- _Input records_:
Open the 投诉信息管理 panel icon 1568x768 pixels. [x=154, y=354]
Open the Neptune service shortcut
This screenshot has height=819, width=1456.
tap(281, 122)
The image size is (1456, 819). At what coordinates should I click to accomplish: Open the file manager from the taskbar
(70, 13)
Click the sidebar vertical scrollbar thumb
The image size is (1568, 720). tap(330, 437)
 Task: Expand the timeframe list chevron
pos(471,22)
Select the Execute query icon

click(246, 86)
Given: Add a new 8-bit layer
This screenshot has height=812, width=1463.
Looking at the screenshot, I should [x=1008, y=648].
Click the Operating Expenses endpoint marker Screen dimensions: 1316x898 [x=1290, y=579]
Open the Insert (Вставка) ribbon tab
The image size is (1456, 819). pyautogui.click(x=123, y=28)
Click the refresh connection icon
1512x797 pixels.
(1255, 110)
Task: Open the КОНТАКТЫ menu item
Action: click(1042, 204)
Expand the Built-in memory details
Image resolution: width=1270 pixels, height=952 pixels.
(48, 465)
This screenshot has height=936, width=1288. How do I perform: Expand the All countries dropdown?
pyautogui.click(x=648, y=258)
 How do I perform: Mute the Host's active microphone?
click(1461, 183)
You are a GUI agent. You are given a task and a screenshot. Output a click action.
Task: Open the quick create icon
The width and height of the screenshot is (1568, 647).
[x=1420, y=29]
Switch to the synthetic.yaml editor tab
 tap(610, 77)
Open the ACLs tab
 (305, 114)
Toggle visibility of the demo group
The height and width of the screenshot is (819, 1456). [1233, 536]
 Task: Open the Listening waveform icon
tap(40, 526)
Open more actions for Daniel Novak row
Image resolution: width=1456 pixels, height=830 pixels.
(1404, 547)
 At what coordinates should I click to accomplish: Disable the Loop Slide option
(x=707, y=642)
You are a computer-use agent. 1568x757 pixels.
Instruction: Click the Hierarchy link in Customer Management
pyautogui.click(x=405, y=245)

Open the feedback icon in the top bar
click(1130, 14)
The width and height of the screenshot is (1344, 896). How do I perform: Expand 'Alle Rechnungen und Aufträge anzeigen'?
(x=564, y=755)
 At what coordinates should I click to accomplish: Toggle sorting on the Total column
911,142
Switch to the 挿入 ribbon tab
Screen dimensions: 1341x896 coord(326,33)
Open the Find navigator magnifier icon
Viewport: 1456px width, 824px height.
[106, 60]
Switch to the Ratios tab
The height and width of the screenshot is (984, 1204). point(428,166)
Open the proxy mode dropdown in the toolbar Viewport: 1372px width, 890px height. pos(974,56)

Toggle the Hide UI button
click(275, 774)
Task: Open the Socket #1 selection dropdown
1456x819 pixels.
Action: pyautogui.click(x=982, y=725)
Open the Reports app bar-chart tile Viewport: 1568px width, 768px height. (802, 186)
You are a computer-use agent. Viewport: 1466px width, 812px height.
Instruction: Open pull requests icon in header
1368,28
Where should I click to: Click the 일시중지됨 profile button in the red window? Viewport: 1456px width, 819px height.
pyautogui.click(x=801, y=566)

- _Description of the task_:
All of the material above needs to be output exactly, with no line left out.

- _Written reply_:
Open the 投诉信息管理 panel icon 1568x768 pixels. [x=154, y=354]
Open the Neptune service shortcut
This screenshot has height=819, width=1456.
tap(281, 122)
The image size is (1456, 819). At what coordinates should I click to accomplish: Open the file manager from the taskbar
(70, 13)
Click the sidebar vertical scrollbar thumb
The image size is (1568, 720). tap(330, 437)
 Task: Expand the timeframe list chevron
pos(471,22)
Select the Execute query icon

click(246, 86)
Given: Add a new 8-bit layer
This screenshot has height=812, width=1463.
Looking at the screenshot, I should [x=1008, y=648].
Click the Operating Expenses endpoint marker Screen dimensions: 1316x898 [x=1290, y=579]
Open the Insert (Вставка) ribbon tab
The image size is (1456, 819). pyautogui.click(x=123, y=28)
Click the refresh connection icon
1512x797 pixels.
(1255, 110)
Task: Open the КОНТАКТЫ menu item
Action: click(1042, 204)
Expand the Built-in memory details
Image resolution: width=1270 pixels, height=952 pixels.
(48, 465)
This screenshot has height=936, width=1288. How do I perform: Expand the All countries dropdown?
pyautogui.click(x=648, y=258)
 How do I perform: Mute the Host's active microphone?
click(1461, 183)
You are a GUI agent. You are given a task and a screenshot. Output a click action.
Task: Open the quick create icon
The width and height of the screenshot is (1568, 647).
[x=1420, y=29]
Switch to the synthetic.yaml editor tab
 tap(610, 77)
Open the ACLs tab
 (305, 114)
Toggle visibility of the demo group
The height and width of the screenshot is (819, 1456). [1233, 536]
 Task: Open the Listening waveform icon
tap(40, 526)
Open more actions for Daniel Novak row
Image resolution: width=1456 pixels, height=830 pixels.
(1404, 547)
 At what coordinates should I click to accomplish: Disable the Loop Slide option
(x=707, y=642)
You are a computer-use agent. 1568x757 pixels.
Instruction: Click the Hierarchy link in Customer Management
pyautogui.click(x=405, y=245)

Open the feedback icon in the top bar
click(1130, 14)
The width and height of the screenshot is (1344, 896). How do I perform: Expand 'Alle Rechnungen und Aufträge anzeigen'?
(x=564, y=755)
 At what coordinates should I click to accomplish: Toggle sorting on the Total column
911,142
Switch to the 挿入 ribbon tab
Screen dimensions: 1341x896 coord(326,33)
Open the Find navigator magnifier icon
Viewport: 1456px width, 824px height.
[106, 60]
Switch to the Ratios tab
The height and width of the screenshot is (984, 1204). point(428,166)
Open the proxy mode dropdown in the toolbar Viewport: 1372px width, 890px height. pos(974,56)

Toggle the Hide UI button
click(275, 774)
Task: Open the Socket #1 selection dropdown
1456x819 pixels.
Action: pyautogui.click(x=982, y=725)
Open the Reports app bar-chart tile Viewport: 1568px width, 768px height. (802, 186)
You are a computer-use agent. Viewport: 1466px width, 812px height.
Instruction: Open pull requests icon in header
1368,28
Where should I click to: Click the 일시중지됨 profile button in the red window? Viewport: 1456px width, 819px height.
pyautogui.click(x=801, y=566)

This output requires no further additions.